Segment Start: Task material

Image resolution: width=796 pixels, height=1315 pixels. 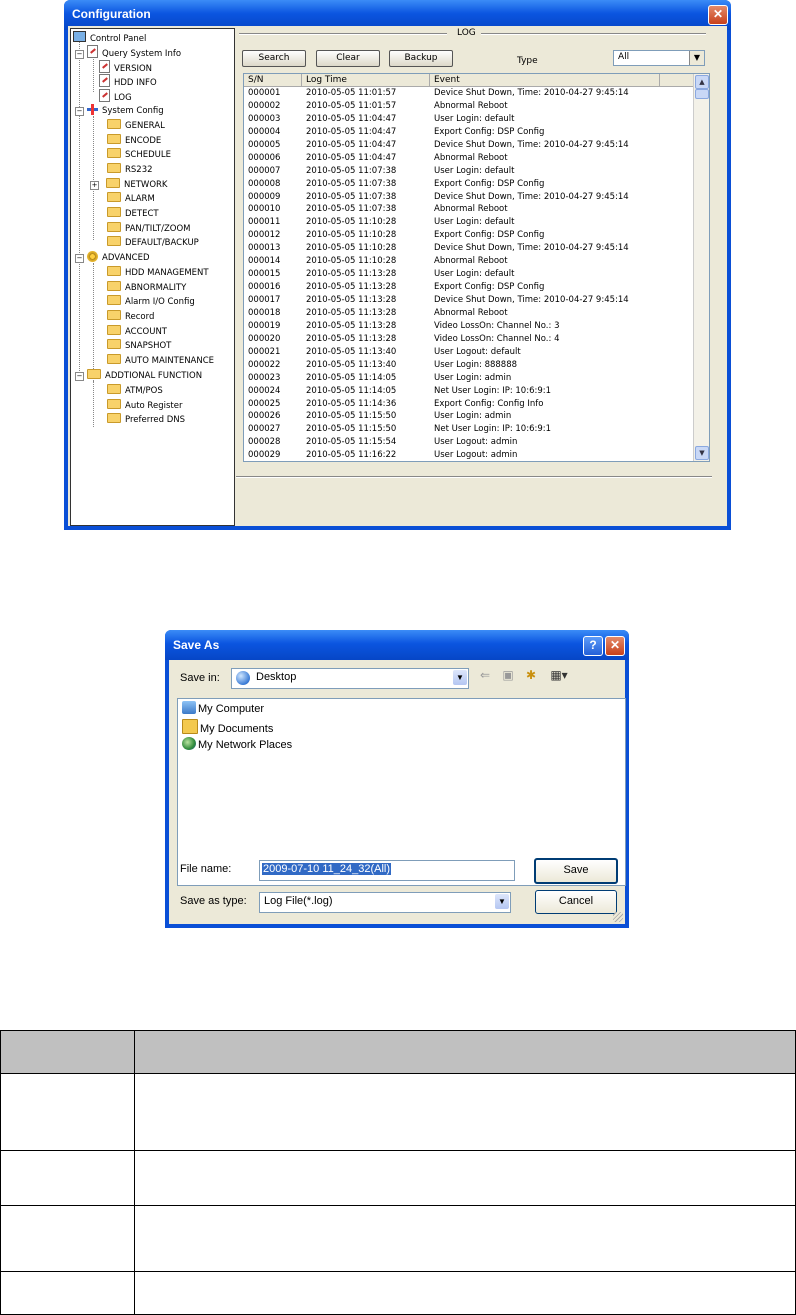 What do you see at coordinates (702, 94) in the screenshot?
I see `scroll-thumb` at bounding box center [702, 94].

Segment End: Task material
Segment Start: Task material

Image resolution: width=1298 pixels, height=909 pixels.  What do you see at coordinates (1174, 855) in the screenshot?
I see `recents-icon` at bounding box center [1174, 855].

Segment End: Task material
Segment Start: Task material

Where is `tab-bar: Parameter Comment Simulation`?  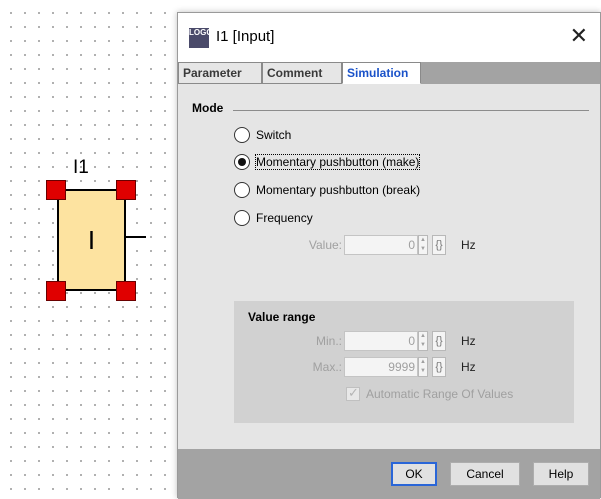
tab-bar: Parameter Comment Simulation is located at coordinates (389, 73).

Segment End: Task material

What needs to be done
Please format the lines as a JSON list of strings, one string per line and no blank lines, from the line with "Image resolution: width=1298" up to and including the line with "center [1174, 855].".

Solution to this problem
[
  "Image resolution: width=1298 pixels, height=909 pixels.  What do you see at coordinates (1174, 855) in the screenshot?",
  "I see `recents-icon` at bounding box center [1174, 855]."
]